Well low and behold, looking at the graphs I've found i'm having an awful lot of central apneas! I've been diagnosed with obstructive sleep apnea, so the presence of these in my data is a bit of a shock. They actually outnumber the obstructive apneas nearly 2 to 1, especially the times where the pressure was increased to 9. When the pressure was set to 7 it appears that I have far fewer central apneas, but some are still showing up. This explains why I was waking up with my hands and feet feeling numb! - EDIT - From the looks of things many of the central apneas at 7 are when entering sleep, or even happened when I was awake with the unit on. At the higher pressure they seem to be more common during the sleep, although it's hard to tell if I've woken up during these times.

Last night I slept without the machine and actually felt pretty good today. I wasn't a blaze of energy, but my head was clearer, and I was a lot sharper. I'm considering sleeping without the CPAP unit, but on my side (which is the position I had only mild sleep apneas during my initial sleep study), or lowering my pressure back to 7, which in the very least minimized central apneas but ensured my obstructive apneas were being taken care of. I'll be meeting with my sleep doctor on Friday so I may print out this data. I'll try to compile my graphs so I can get everyone's input on here as there may be more there that I'm not seeing.

Okay, here are my graphs:

The last graph is one of the most recent nights of sleep that was terrible, and represents the apex of my sleep troubles. The other two are random selections from earlier in the month when my pressure had be set to 7 by the nurse at my vendor because she didn't have my prescribed 9cmH20 prescription on file. After a few days I decided I might as well change it back myself instead of travelling halfway across the city for a 3 second adjustment.

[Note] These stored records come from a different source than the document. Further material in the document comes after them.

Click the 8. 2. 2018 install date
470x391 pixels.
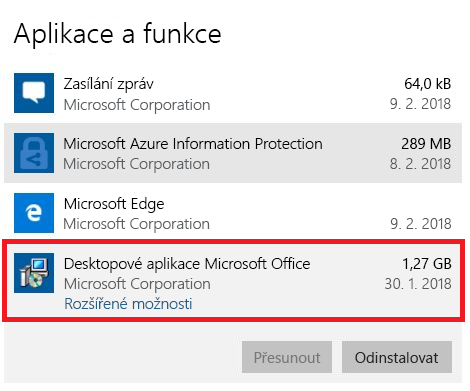[420, 164]
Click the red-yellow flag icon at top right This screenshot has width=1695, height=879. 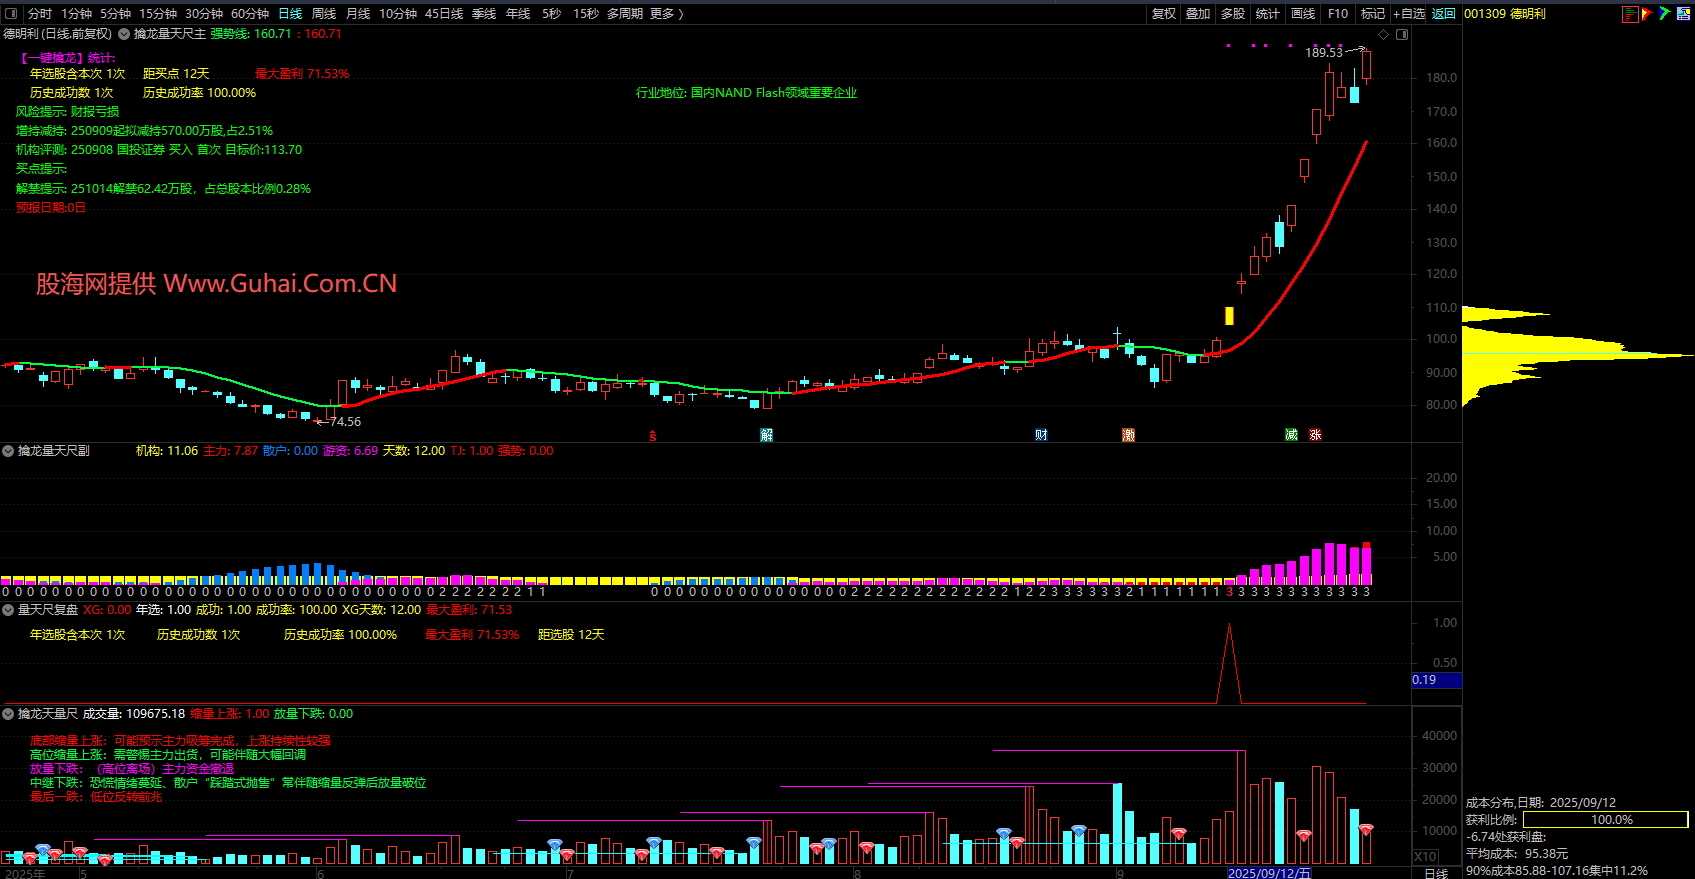pyautogui.click(x=1647, y=14)
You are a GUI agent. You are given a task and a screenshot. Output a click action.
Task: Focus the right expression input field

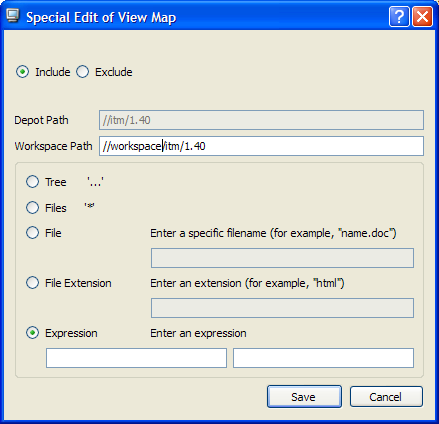[x=323, y=358]
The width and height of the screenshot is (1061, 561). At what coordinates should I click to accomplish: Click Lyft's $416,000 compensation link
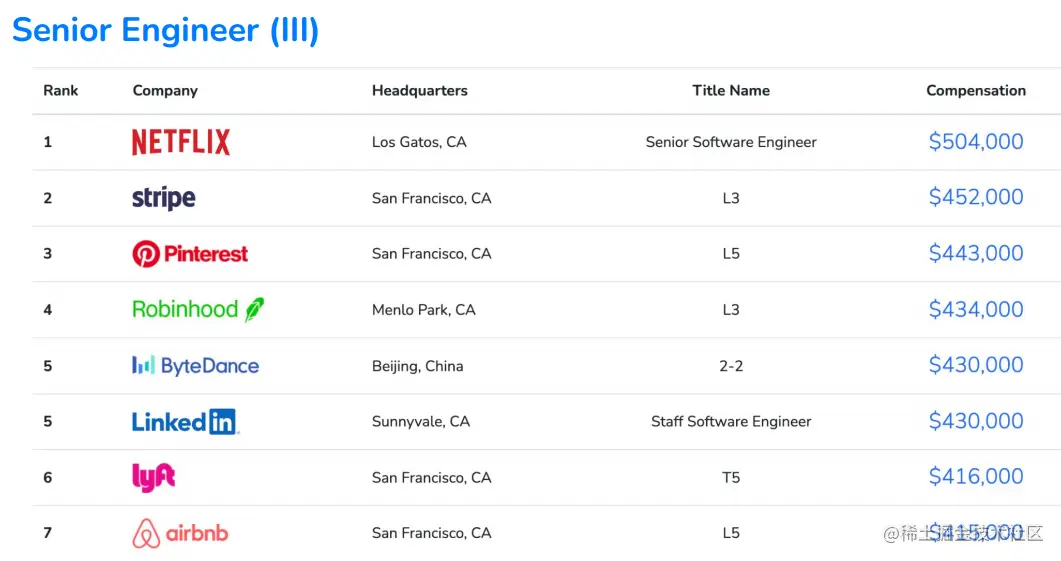(x=976, y=476)
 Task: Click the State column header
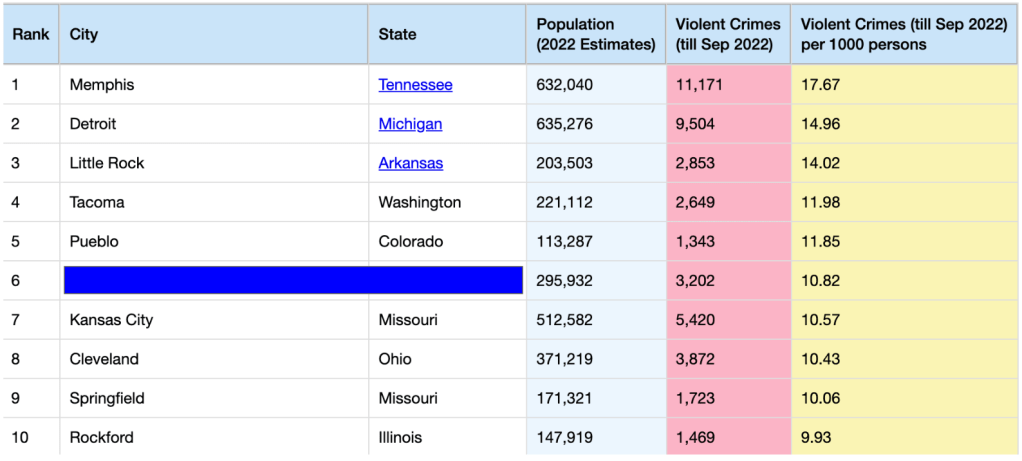click(397, 34)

Thanks for your help everyone! Hopefully I can figure out what's going on.

How come your flow limitations are upside down? BTW..they look pretty ugly. Lots of activity going on there. Don't know if that has any clinical significance or not but might warrant investigation.
Normally they look like this with axis on the bottom and then going up. My FLs are really pretty boring. Yours aren't.

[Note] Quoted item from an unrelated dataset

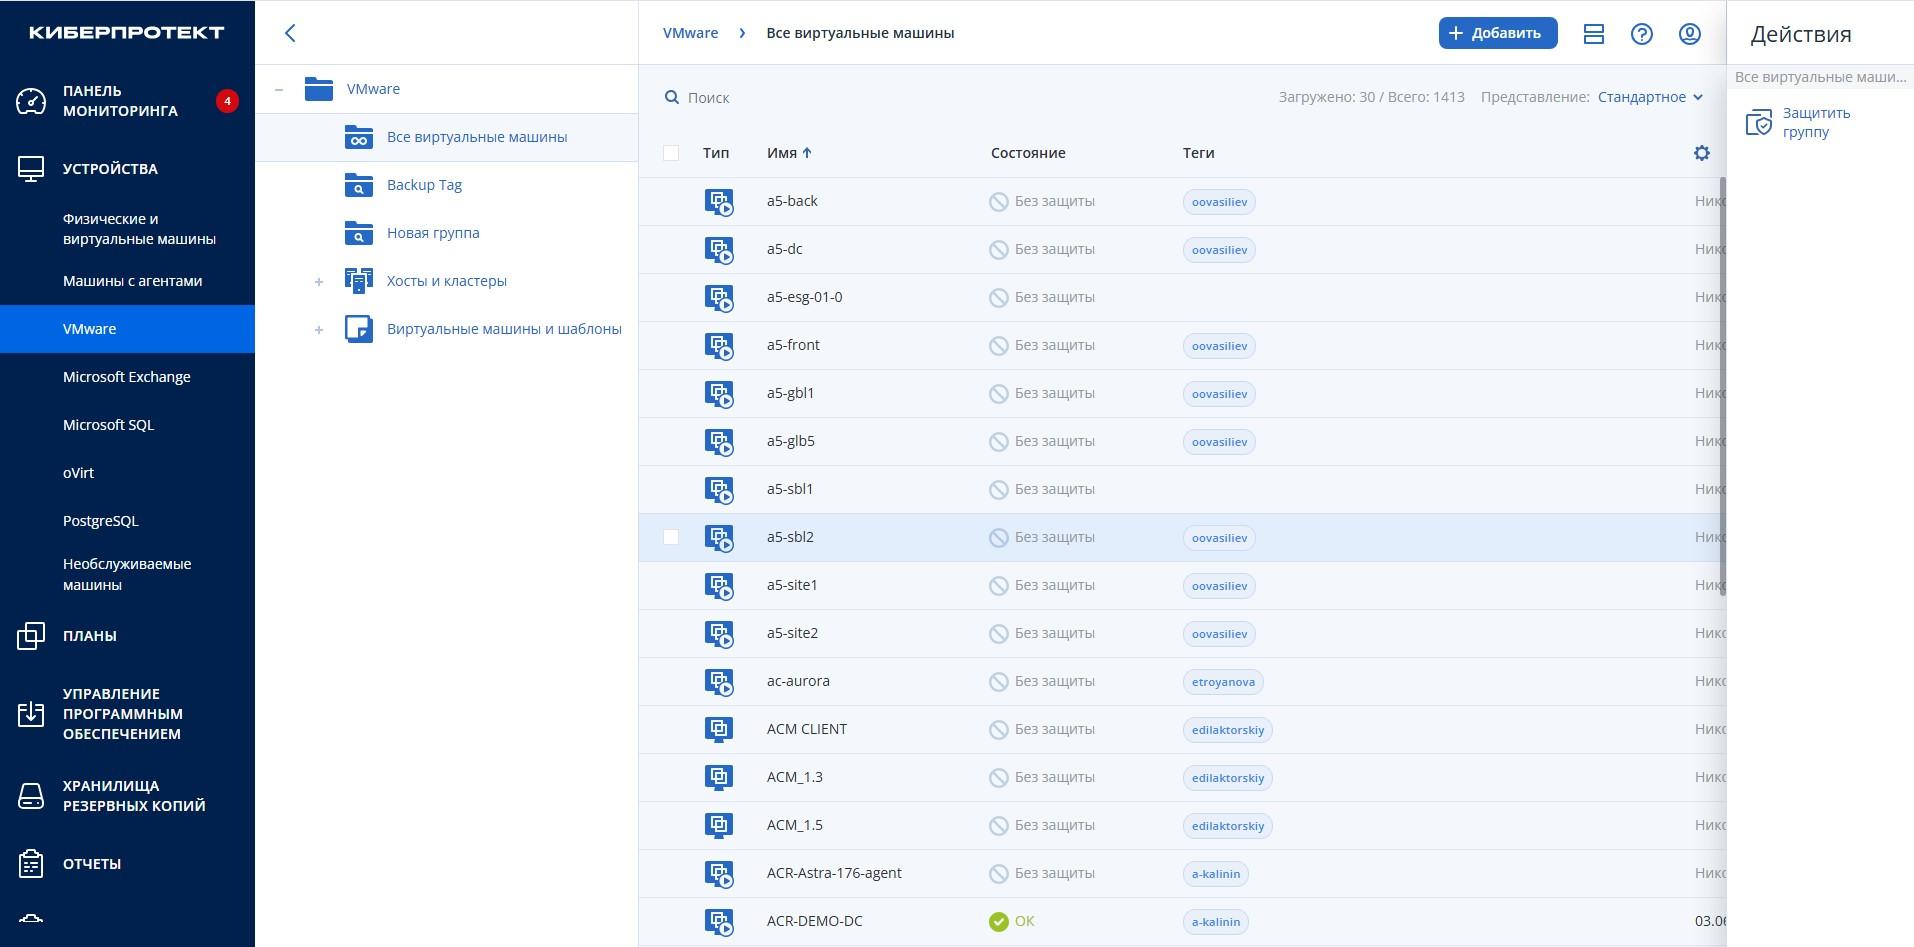Click the backup storage drive icon
Screen dimensions: 1914x947
pos(31,796)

Hi - another thing (re your numb hands) is that you could have an incidental problem with your neck (cervical spine) that account for the symptoms and I wonder if you shouldn't try a Pap pillow (Google them) to allow you to sleep on your side, avoiding a lot of apneas that back sleeping encourages (as well as not necessarily being good for your back or neck). Do you at least use some kind of wedge/pillow under your knees when back sleeping? I'd also look into whether you might have carpal tunnel syndrome, unrelated to OSA, but certainly not helping anything sleepwise.

The events actually look kind of boring on these graphs since you say the one cluster at the beginning of the night on Oct 24 was likely scored when you were awake. And I'm certainly not seeing any clusters of CAs that look troublesome.

But as Pugsy pointed out, that flow limitation graph looks pretty ragged.

As for why the flow limitation graph is upside down: What version of ResScan are you using? Way back when in ResScan 3.** or other when I was still using an S9, this was the way the FL was shown. It was reversed in the next version or two of ResScan (still a ResScan 3.** if I recall). Perhaps ResScan has switched the graph yet again?

robysue wrote:As for why the flow limitation graph is upside down: What version of ResScan are you using? Way back when in ResScan 3.** or other when I was still using an S9, this was the way the FL was shown. It was reversed in the next version or two of ResScan (still a ResScan 3.** if I recall). Perhaps ResScan has switched the graph yet again?

I didn't know that in those older ResScan versions that the FL was the other way. That may explain things. They are still showing the FL graph like mine shows..and have been in the last 4 version of ResScan that I have used...and the last one is 4.3 which is what was used to get that example I showed.